Pero los problemas fundamentales que no se resuelven no desaparecen necesariamenteaunque la enorme disparidad de poder entre judíos y palestinos haga tentador pensar lo contrario. Los estadounidenses lo descubrieron cuando trataron de esconder bajo la alfombra la cuestión de la esclavitud durante el período en que estaban obteniendo la independencia y redactando la Constitución; los bóers lo descubrieron en Sudáfrica; lo mismo hicieron los franceses, que se anexionaron Argelia y la llamaron «patria»; etcétera, etcétera.

Tales analogías son tabú en la arena política israelí no por su imprecisión -toda visión de la historia asume desde el principio que no hay situaciones totalmente idénticas- sino por la desesperada necesidad de los israelíes de esconder la cabeza bajo la arena. Un estado de ánimo comparable al de la persona que cae desde un piso 80 y grita al pasar por el piso 30 que está muy bien e incluso disfruta de las vistas y del aire fresco.

¡Qué desesperados estamos por formulaciones directas y sencillas como la de la carta que los miembros de Matzpen escribieron en 1967! Un instante después de la guerra, quedó claro para los autores que ocupación significa sobre todo dominio sobre las personas. No es casualidad que en el último medio siglo los territorios se hayan convertido en una cárcel al aire libre. Y no es una metáfora: los territorios parecen una prisión, con sus omnipresentes muros, torres de vigilancia y cámaras de seguridad, y sus estrictas leyes sobre permisos y visitas. Millones de personas están retenidas como prisioneros del Estado de Israel, sólo porque tenemos miedo de pagar el precio de su liberación, aunque es un precio que inevitablemente hay que pagar, por supuesto.

«La conquista trae consigo el dominio extranjero. El dominio extranjero trae consigo la resistencia. La resistencia trae consigo la opresión. La opresión trae como consecuencia el terrorismo y el contraterrorismo Aferrarnos a los territorios nos convertirá en una nación de asesinos y víctimas de asesinatos». Palabras desagradables.
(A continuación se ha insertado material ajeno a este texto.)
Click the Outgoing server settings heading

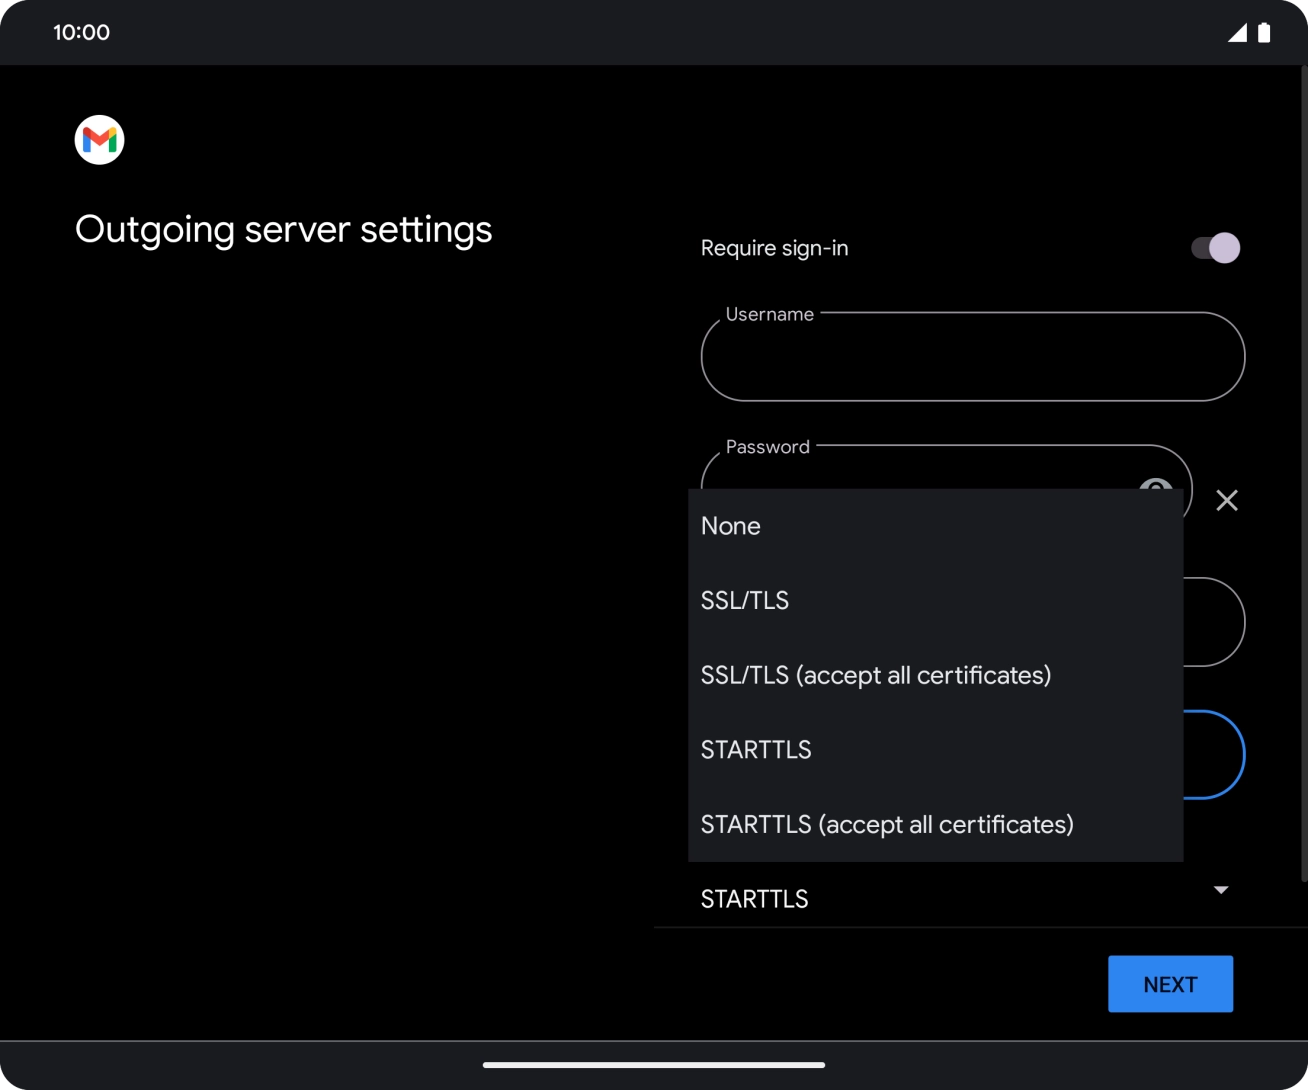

Y sin embargo, todas las guerras emprendidas por Israel desde la Operación Litani en Líbano (1978) -y su frecuencia ha aumentado con los años- fueron contra los palestinos. Su objetivo: preservar el statu quo. Incluso la única excepción, la Segunda Guerra del Líbano (2006), fue en gran medida un remanente de una guerra anterior en ese país, en 1982, cuyo objetivo era distanciar a la Organización para la Liberación de Palestina de Israel. Desde entonces, la OLP y los palestinos han aceptado, con retraso y apretando los dientes, la existencia de Israel.

Seguimos cautivos de la ocupación y de las extrañas normas que nos hemos impuesto a nosotros mismos para hablar de ella.
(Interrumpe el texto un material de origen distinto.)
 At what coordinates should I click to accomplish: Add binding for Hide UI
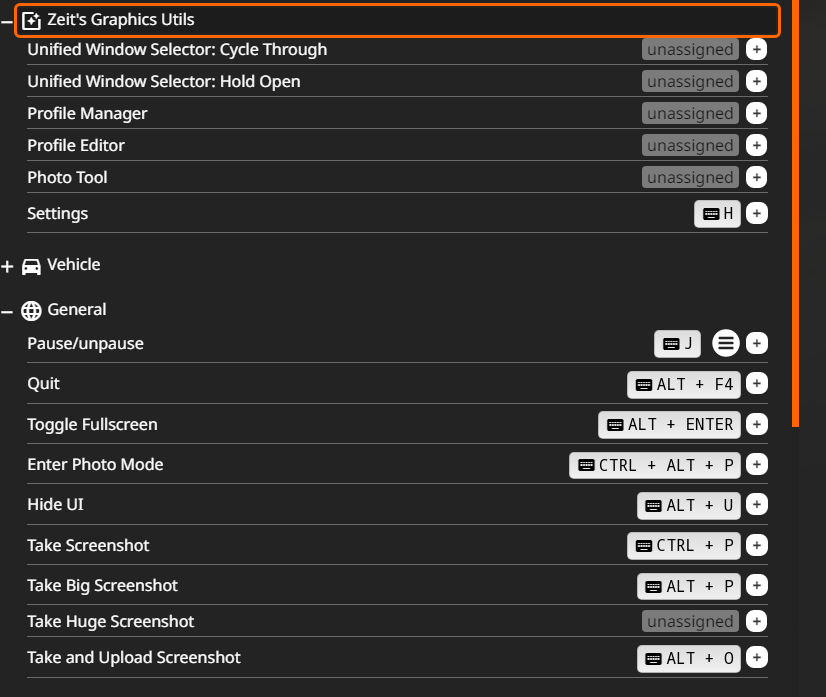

Matzpen fue el primero en sufrir las consecuencias del enfoque que ahora se reserva en el diálogo israelí a quienes se dedican de forma práctica y cotidiana a resistir la ocupación. Sus miembros fueron golpeados e insultados cuando intentaron distribuir copias de la carta de Haaretz en las calles y en reuniones políticas. La revelación de que dos de los miembros de una red de sabotaje árabe-judía detenidos en 1972 eran antiguos activistas de Matzpen selló para siempre la imagen histórica de la organización.

En cambio, los firmantes del anuncio del Gran Israel eran la élite de la élite, y no cabe duda de que el manifiesto mesiánico que publicaron era un fiel reflejo del consenso público. Este texto rimbombante se derrumbó bajo la propia realidad en una década, cuando el gobierno de Israel -y un gobierno orgulloso y de derechas, por cierto- renunció fácilmente a un territorio dos veces más grande que el resto del Estado de Israel, aunque el consenso permaneció intacto.

La lección es que las relaciones numéricas entre la corriente dominante y los márgenes reflejan muchas cosas, pero la propiedad de la verdad o de la lógica no es necesariamente una de ellas. Abandonemos ya los territorios ocupados.